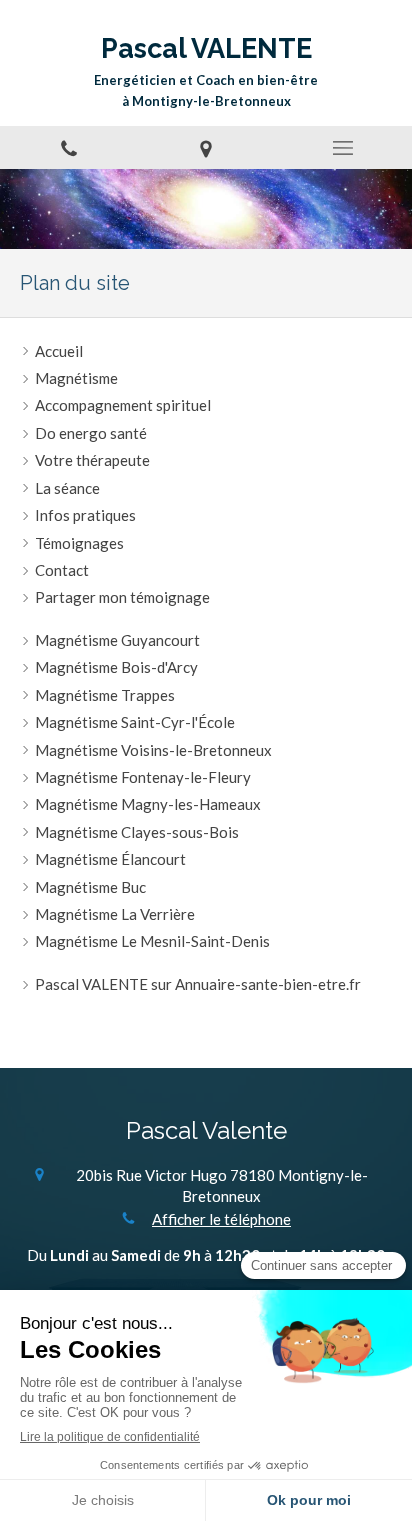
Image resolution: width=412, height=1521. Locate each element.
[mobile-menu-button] (343, 148)
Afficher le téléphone (221, 1219)
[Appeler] (68, 147)
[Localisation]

..............................

▶ _WORK TO COMPLETE_:
From the first line to the last, output the data exactly, without the pictures.

▶ _RESPONSE_:
Image resolution: width=412, height=1521. Locate each element.
[mobile-menu-button] (343, 148)
Afficher le téléphone (221, 1219)
[Appeler] (68, 147)
[Localisation]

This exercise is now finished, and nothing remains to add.